Gemeinden und Länder sind offenbar gar nicht danach gefragt worden, ob sie elf Milliarden ausgeben wollen. Wie will die Regierung das durchsetzen?

Das kann sie auch gar nicht. Der Bund ist gesamtwirtschaftlich für die Konjunktur zuständig, nicht die Länder und Kommunen. Die Kommunen dürfen sogar formal gar keine konjunkturpolitischen Ausgaben tätigen. Natürlich besteht gerade bei Ländern und Kommunen großer Nachholbedarf bei Investitionen in Bildung, Betreuungseinrichtungen und soziale Dienste.

Wie sollten Städte und Gemeinden denn soviel Geld aufbringen? Viele laufen finanzpolitisch ohnehin schon auf der letzten Rille.

Bei den Kommunen sieht es tatsächlich düster aus. Die haben sich die letzten Jahre mehr oder weniger kaputtgespart und stehen trotzdem klamm da.

Kaum verkündet, wird das Konjunkturpaket selbst von unternehmernahen Forschungsinstituten kritisiert. Klaus Zimmermann, Chef des Deutschen Instituts für Wirtschaftsforschung, etikettiert es als »Symbolpolitik«. Widersprechen Sie?

Nein. Wie gesagt, das Programm ist praktisch viel kleiner als zwölf bzw. 23 Milliarden Euro und wird in der Dynamik des Abschwungs unbemerkt untergehen. Und das Schlimmste ist: Nachher heißt es dann wieder, Konjunkturprogramme seien ohnehin wirkungslos.

Auch in der Bevölkerung gibt es wenig Vertrauen zum Konjunkturprogramm. Zwei von drei Befragten glauben nicht, daß dadurch ein Abschwung verhindert werden kann.

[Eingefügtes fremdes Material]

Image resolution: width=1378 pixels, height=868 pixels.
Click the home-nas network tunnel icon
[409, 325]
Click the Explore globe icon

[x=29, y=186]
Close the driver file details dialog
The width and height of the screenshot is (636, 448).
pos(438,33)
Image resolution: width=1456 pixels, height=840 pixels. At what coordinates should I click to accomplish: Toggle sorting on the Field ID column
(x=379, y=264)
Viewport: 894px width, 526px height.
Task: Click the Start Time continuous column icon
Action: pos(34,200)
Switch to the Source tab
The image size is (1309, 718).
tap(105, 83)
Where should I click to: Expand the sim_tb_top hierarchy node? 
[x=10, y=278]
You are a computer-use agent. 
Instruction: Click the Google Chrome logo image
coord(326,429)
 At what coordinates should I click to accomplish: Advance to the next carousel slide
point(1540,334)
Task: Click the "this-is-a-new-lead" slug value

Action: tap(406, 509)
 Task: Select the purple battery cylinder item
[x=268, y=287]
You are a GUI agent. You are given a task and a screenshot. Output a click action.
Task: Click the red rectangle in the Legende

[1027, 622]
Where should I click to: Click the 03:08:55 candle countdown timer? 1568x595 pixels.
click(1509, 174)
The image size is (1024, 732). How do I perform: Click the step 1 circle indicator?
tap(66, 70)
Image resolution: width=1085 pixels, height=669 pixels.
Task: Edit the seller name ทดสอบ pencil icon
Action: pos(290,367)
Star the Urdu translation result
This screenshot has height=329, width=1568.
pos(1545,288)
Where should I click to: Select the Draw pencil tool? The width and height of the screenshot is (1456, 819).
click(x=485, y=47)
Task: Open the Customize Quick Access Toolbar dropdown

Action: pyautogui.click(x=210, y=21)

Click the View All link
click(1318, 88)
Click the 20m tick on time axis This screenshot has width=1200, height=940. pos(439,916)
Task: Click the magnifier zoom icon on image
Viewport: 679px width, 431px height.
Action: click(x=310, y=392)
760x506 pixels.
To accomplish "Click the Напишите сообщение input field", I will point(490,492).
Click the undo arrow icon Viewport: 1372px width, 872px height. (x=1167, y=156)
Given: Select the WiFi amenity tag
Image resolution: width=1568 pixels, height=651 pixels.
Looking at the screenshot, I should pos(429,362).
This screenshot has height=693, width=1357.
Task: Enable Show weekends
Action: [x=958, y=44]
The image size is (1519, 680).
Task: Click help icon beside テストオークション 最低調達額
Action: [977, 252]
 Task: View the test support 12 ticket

Man sollte ein Konjunkturprogramm nicht nur daran messen, ob es die Rezession verhindert. Es wäre schon viel erreicht, wenn der Abschwung deutlich gemildert und vor allem abgekürzt würde. Die USA haben es z.B. in den vergangenen 15 Jahren auf diese Weise geschafft, daß ihre Rezessionsphasen nur halb so lang waren wie die in Deutschland.

Entscheidend ist, daß die Regierung überzeugend klarmacht, daß sie so bald wie möglich aus der Rezession raus will und dafür auch bereit ist, zu beherzten Maßnahmen zu greifen. Mit ihrem 480 Milliarden. Rettungspaket für die Banken hat sie genau diese Entschlossenheit zeigen wollen. Warum nur für die Banken und nicht für die Konjunktur im Interesse aller?

Welche Alternativen hat die Linkspartei?

Unsere Bundestagsfraktion fordert ein Sofortprogramm mit 50 Milliarden Euro jährlichen Zusatzausgaben. Diese bestehen einerseits aus öffentlichen Investitionen in Bildung, Infrastruktur, Energiewende und Gesundheit. Teile dieser Ausgaben sind zeitlich befristet, z.B. für die Grundsanierung öffentlicher Gebäude. Andererseits dürfen die meisten Ausgaben nicht auf die Dauer des Abschwungs beschränkt bleiben, denn zusätzliche Lehrkräfte an Schulen und Hochschulen sind auch nach der Krise nötig. Dasselbe gilt für die überfällige Anhebung des Arbeitslosengeldes II auf 435 Euro, die Anhebung der Regelsätze für Bezieher von Sozialhilfe und für Asylbewerber sowie für die Wiederherstellung der Rentenformel. Für solche Mehrausgaben muß kurzfristig eine höhere Neuverschuldung hingenommen werden, langfristig müssen sie aber solide finanziert sein, z.B. durch die wiedererhobene Vermögensteuer, eine reformierte Erbschaftsteuer und eine Finanztransaktionsteuer.